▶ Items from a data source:

Start of Block

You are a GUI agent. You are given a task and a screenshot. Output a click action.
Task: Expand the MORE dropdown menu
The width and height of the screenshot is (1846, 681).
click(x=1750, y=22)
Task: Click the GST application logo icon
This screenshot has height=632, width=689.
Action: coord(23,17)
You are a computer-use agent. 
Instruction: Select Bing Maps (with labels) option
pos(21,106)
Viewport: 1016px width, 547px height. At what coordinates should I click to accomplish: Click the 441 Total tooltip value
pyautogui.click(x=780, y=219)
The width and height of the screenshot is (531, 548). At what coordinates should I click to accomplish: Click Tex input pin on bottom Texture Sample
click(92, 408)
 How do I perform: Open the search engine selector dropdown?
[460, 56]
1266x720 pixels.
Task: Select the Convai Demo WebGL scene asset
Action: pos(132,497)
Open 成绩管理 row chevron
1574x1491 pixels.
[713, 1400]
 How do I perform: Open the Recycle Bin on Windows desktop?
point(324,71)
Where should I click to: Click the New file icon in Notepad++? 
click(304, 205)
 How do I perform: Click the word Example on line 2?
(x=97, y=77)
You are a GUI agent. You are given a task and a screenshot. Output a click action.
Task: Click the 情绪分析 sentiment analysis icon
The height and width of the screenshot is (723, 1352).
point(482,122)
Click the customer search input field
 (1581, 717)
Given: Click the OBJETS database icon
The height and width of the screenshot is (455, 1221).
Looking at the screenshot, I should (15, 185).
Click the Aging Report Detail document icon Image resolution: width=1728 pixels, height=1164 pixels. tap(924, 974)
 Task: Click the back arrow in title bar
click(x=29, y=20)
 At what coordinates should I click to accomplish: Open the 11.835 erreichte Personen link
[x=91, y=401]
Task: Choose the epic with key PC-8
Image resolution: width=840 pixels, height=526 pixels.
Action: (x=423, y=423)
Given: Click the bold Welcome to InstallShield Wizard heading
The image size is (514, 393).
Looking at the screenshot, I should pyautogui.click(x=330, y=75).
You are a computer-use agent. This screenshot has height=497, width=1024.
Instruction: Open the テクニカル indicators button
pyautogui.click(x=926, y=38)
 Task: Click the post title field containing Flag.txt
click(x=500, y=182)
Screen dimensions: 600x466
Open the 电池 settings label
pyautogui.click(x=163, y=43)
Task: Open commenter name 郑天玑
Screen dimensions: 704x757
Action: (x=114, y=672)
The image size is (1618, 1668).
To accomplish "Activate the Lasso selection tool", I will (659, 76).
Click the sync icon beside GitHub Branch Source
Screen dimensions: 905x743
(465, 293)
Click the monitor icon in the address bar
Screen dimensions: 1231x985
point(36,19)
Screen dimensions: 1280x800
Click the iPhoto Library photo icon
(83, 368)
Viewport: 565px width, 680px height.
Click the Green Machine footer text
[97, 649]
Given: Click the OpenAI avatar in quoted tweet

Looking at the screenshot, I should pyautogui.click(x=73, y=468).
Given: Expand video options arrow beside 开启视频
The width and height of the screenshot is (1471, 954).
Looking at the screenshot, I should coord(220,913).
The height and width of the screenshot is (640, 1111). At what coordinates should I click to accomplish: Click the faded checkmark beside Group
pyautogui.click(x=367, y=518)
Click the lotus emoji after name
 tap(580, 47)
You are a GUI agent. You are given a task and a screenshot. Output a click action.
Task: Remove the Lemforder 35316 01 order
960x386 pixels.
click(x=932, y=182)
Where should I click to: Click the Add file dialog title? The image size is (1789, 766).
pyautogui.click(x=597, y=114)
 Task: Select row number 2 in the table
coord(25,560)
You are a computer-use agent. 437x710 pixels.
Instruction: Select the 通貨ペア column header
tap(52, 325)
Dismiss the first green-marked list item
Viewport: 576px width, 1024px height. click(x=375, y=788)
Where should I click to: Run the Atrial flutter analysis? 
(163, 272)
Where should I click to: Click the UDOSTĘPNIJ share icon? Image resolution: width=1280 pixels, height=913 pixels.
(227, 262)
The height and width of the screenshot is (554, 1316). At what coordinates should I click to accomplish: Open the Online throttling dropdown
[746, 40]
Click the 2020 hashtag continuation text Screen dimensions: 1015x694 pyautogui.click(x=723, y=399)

End of Block

▶ Task goal: Across the entries above, find the lines with the string "computer" and copy them.

▶ Answer to this task:
You are a computer-use agent. 
You are a computer-use agent. This screenshot has height=497, width=1024.
You are a computer-use agent. 437x710 pixels.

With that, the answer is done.